Ortho-RehabTennis Elbow

The Best Golfer’s / Tennis Elbow Rehab Protocol

Dr. Nirschl’s golfer’s / tennis elbow rehab protocol is so far the best active exercises program I found in recent years. It’s simple and effective, I strongly recommend this program to everyone suffering tennis or golfer’s elbow. ?

(Dr. Nirschl is a well-known orthopedic surgeons founded Nirschl Orthopaedic Center, his approach of the treatment and rehabilitation for elbow, shoulder, and knee injuries are internationally recognized, and have been implemented by healthcare providers worldwide.)

For the complete protocol, please refer to here. Below is the summary and pictures of the tennis elbow rehab program.


Always respect your pain!
You should only do these exercises when there’s NO PAIN at all !


 Stage # 1 Exercises

Elbow bent in 90° (If this is painful lean forward and bend your elbow even more). Your forearm should be well supported on your thigh or a table.

1. Begin with NO weight, 10 repetitions / 1 set / day.

2. Slowly progress to 10 repetitions / 2 sets / day, then 10 repetitions / 3 sets / day. (Only proceed to next step if you can do 3 sets for 2 consecutive days without increasing your symptoms.)

3. Increase to a one-pound weight (a small can of soup works well). Go back to 10 repetitions / 1 set / day.

4. Slowly work up to 3 sets of 10 repetitions again.

5. Increase to a two-pound weight and again cut back to 10 repetitions / 1 set / day.

6. Slowly progress to 3 sets of 10 repetitions.

7. Continue this gradual progression until you are using a 3-pound weight for 3 sets of 10 repetitions without increasing your symptoms.

8. Progress to Stage # 2 Exercises

⭐ Stage # 2 Exercises 

Once you are able to do the exercises in stage 1 using a 3-pound weight and doing a total of 30 repetitions (3 sets of 10), you should stop stage #1 and begin stage # 2.

(You should continue to do rubber band and squeezing exercises.)

1. Straightening your elbow with your arm still supported on your thigh.

2. Drop the weight back to 1 pound and 10 repetitions / 1 set / day.

3. Continue to progress the weights until you are up to 3 pounds and 10 repetitions / 3 sets / day.


*Remember, you should still continue the manual therapy, stretching and strengthening exercises for your tennis elbow rehab !

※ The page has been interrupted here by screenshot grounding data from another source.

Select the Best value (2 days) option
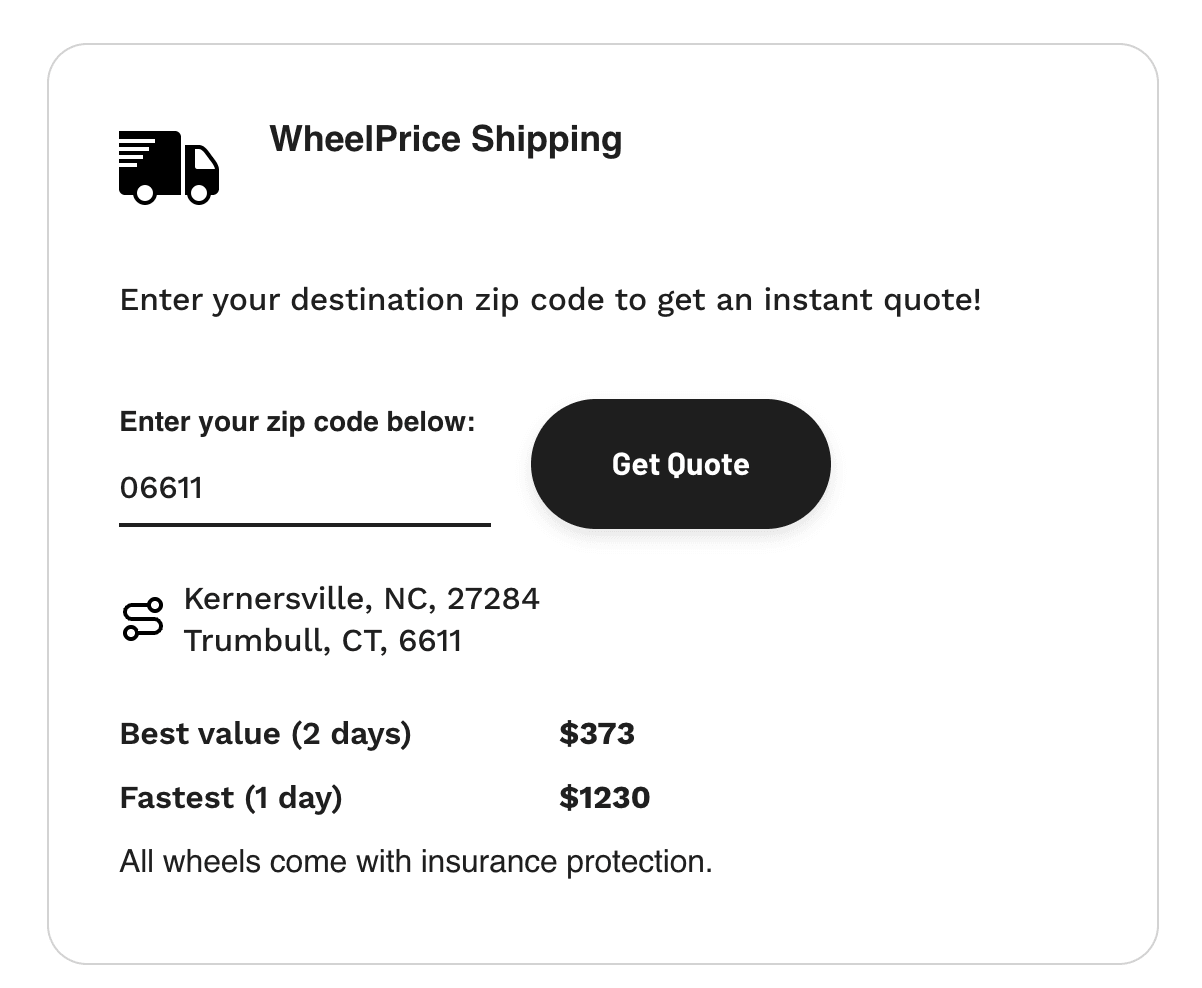Image resolution: width=1202 pixels, height=988 pixels. 266,734
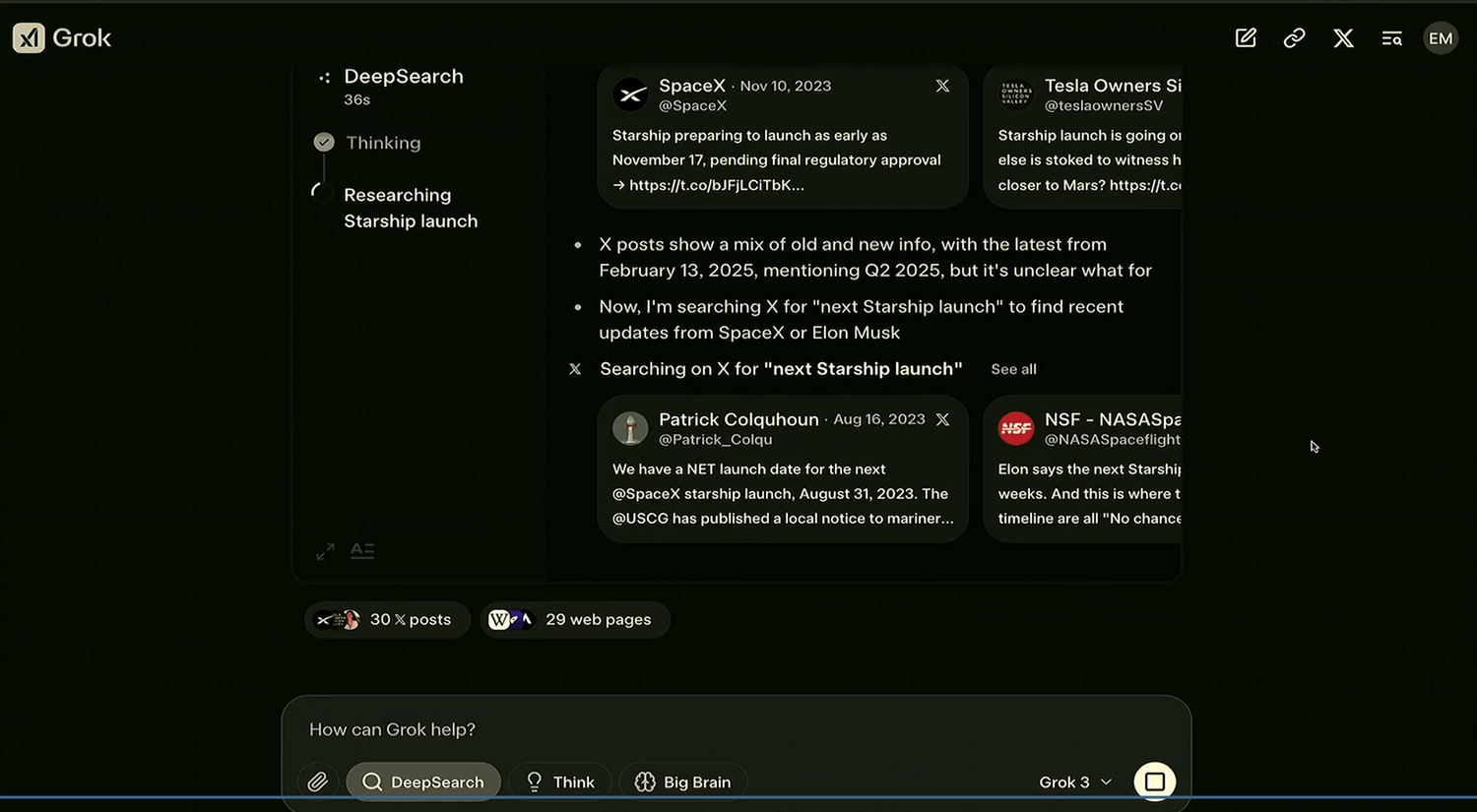Screen dimensions: 1477x812
Task: Stop the response generation
Action: [1154, 781]
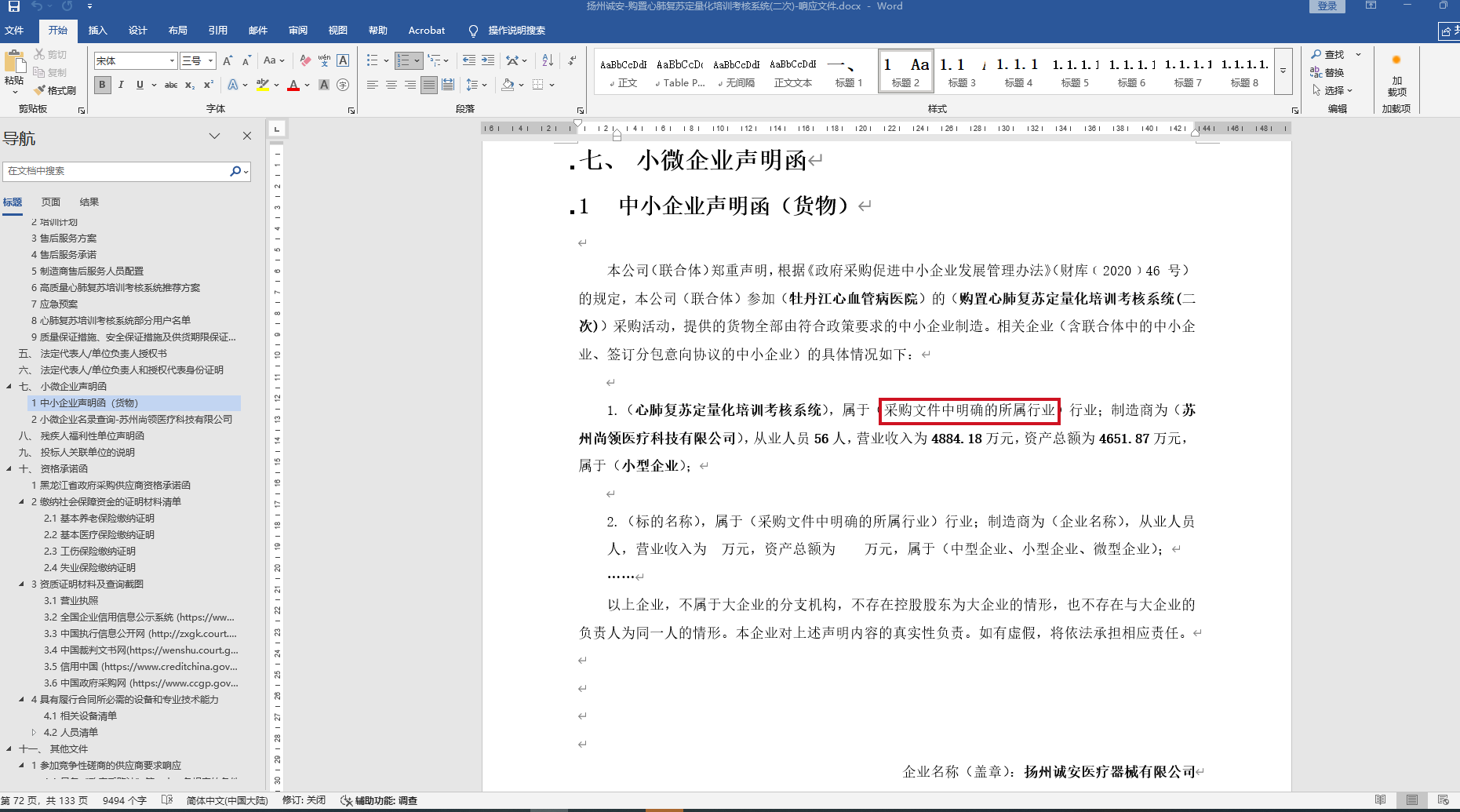Click the Phonetic Guide (wén) icon
The image size is (1460, 812).
[x=324, y=60]
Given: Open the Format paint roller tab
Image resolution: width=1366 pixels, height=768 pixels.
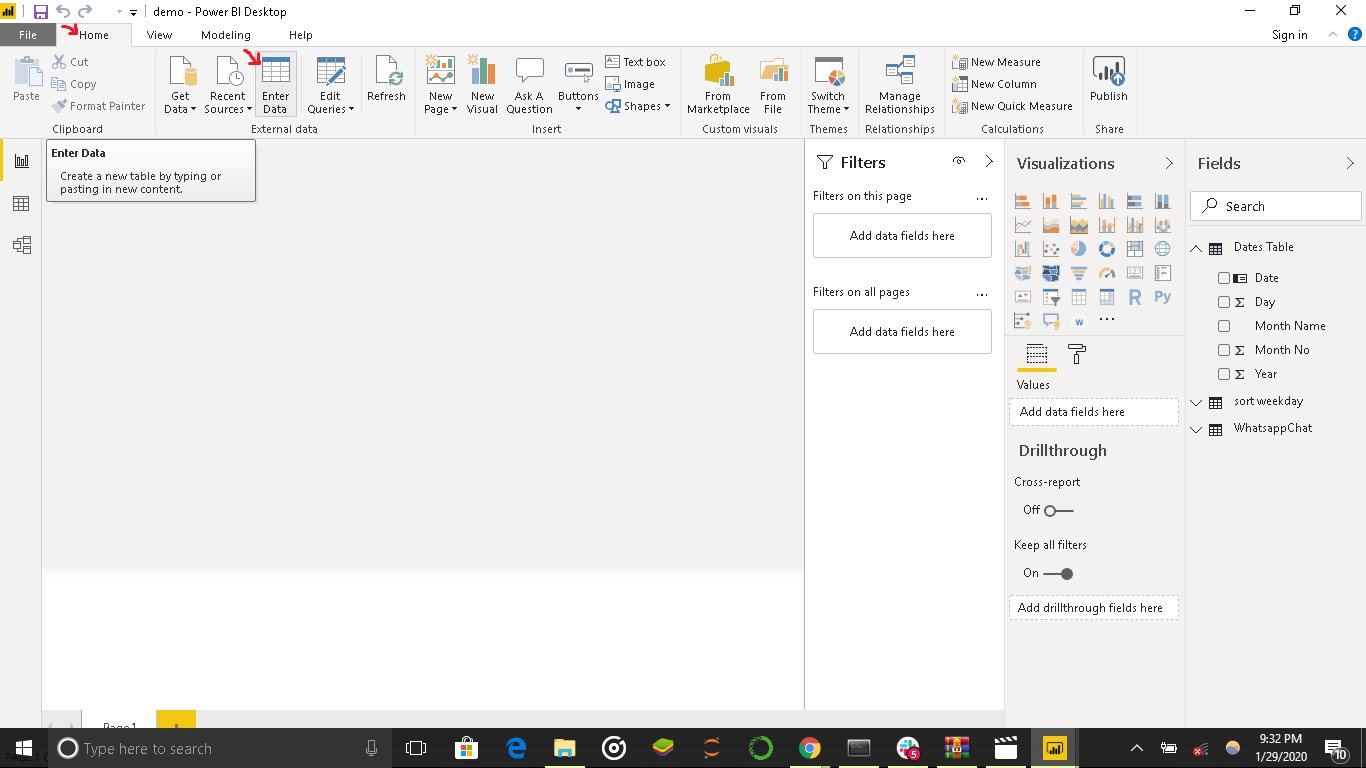Looking at the screenshot, I should click(1077, 354).
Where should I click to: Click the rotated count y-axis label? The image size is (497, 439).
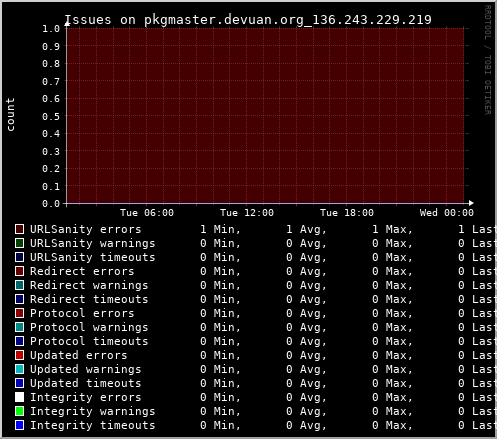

**To reduce the risk of injury consult your healthcare professional before beginning any exercise program. This is general information and is not intended to diagnose or replace your current health care professional. The Nirschl Orthopaedic Center is not liable for any injury or pain you may experience as a result of this exercise program. As with any exercise program, if you begin to feel faint, dizzy, or have physical discomfort you should stop immediately and consult your health care professional.


Andrew Tan, OTR/L, CHT, CKTP, CEAS
Latest posts by Andrew Tan, OTR/L, CHT, CKTP, CEAS (see all)

Andrew Tan, OTR/L, CHT, CKTP, CEAS

The founder of "Rehab For A Better Life", specialized in ergonomic consultation, rehabilitation for upper extremity injuries, sports injuries and work-related injuries. Andrew believes rehab-related knowledge should be easy to learn and follow at home, because "knowledge is power only when we can share it" !

5 thoughts on “The Best Golfer’s / Tennis Elbow Rehab Protocol

  • Heya just wanted to give you a quick heads up and let you know a few of the images aren’t loading correctly. I’m not sure why but I think its a linking issue. I’ve tried it in two different web browsers and both show the same outcome.

    • Andrew Tan, OTR/L, CHT, CKTP, CEAS

      Thanks a lot for your feedback! I’ll look into it!

  • Interesting information, thanks for taking the time to put it together, I learned something new here.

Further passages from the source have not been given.